-- Brief --
In the forum thread about a front-end thumping sound in a 2013 Cruze, on which machine does Tomko say the tire should be matched to the wheel?

-- Text block --
# Odd faint thumping sound from front end 2013 Cruze 6 spd manual



## afirkins (May 7, 2015)

I am hearing a thumping sound coming from the front end. I can feel it in the floor, not in the wheel - there is no shimmy. I just had the tires rotated as I was told that's what it was... that didn't help. if anyone has had this issue, can you give me suggestions as to what to have checked? Thank you!


----------



## Chevy Customer Care (Oct 29, 2011)

afirkins said:


> I am hearing a thumping sound coming from the front end. I can feel it in the floor, not in the wheel - there is no shimmy. I just had the tires rotated as I was told that's what it was... that didn't help. if anyone has had this issue, can you give me suggestions as to what to have checked? Thank you!



We understand why this would be concerning for you, afirkins. Are you planning on making your servicing dealership aware of this noise concern? We would be happy to contact them on your behalf and review this further. Should you want to take this route, do not hesitate to contact us by private message and include your VIN, mileage, contact information, and preferred dealer within the inquiry.

Jasmine
Chevrolet Customer Care


----------



## Tomko (Jun 1, 2013)

Bad tire roadforce. Needs to be promatched to the wheel on a hunter GSP9700.

http://www.hunter.com/gsp9700


----------



## afirkins (May 7, 2015)

Thank you Jasmine, I may have to go this route. I will let you know.


----------



## afirkins (May 7, 2015)

Tomko, Thank you for the response, but I don't know what you mean or are telling me I need to do. Not savvy in the car dept.


----------



## Tomko (Jun 1, 2013)

afirkins said:


> Tomko, Thank you for the response, but I don't know what you mean or are telling me I need to do. Not savvy in the car dept.

-- Data excerpt --
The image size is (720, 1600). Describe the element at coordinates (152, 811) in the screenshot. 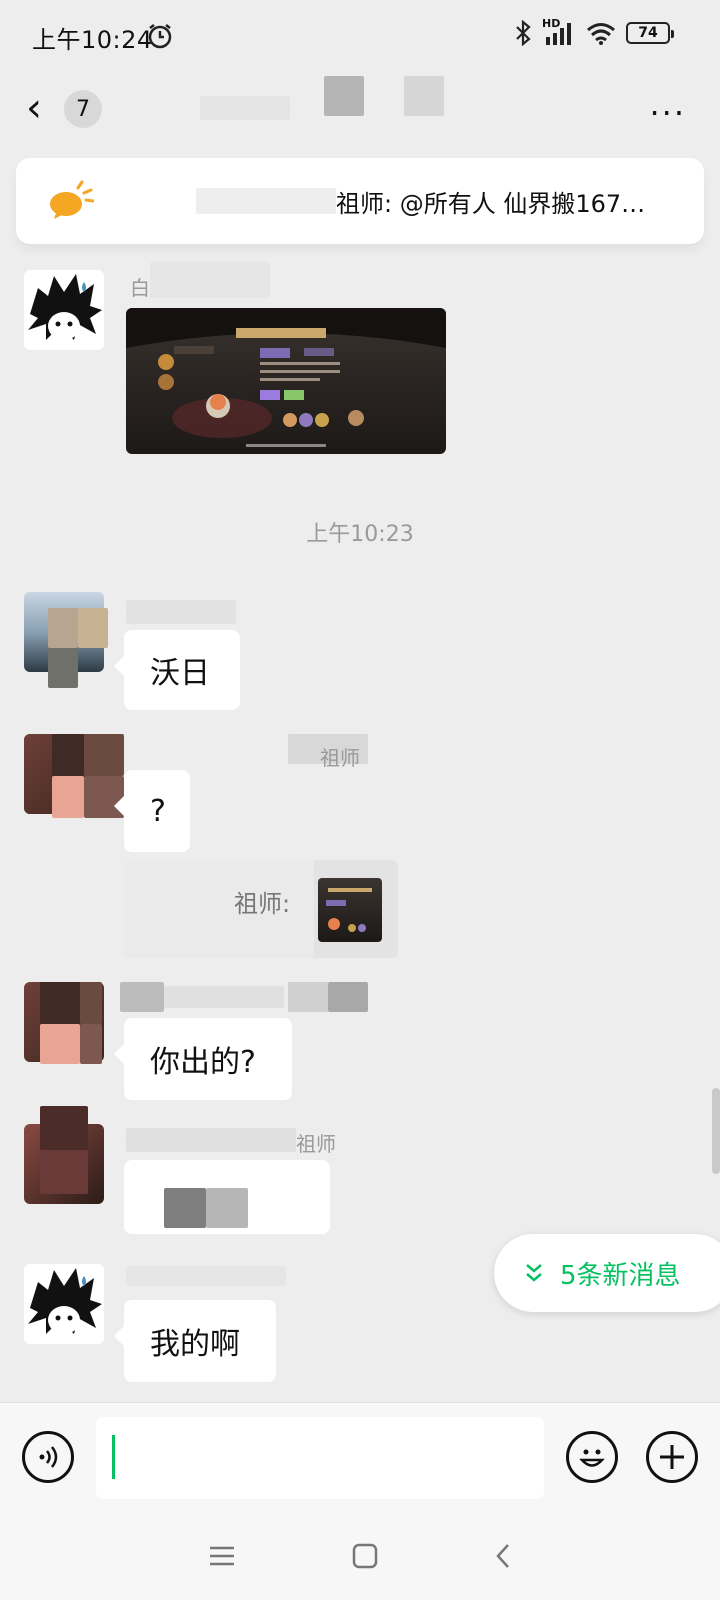

I see `message-bubble: ?` at that location.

-- Response --
A Hunter GSP9700.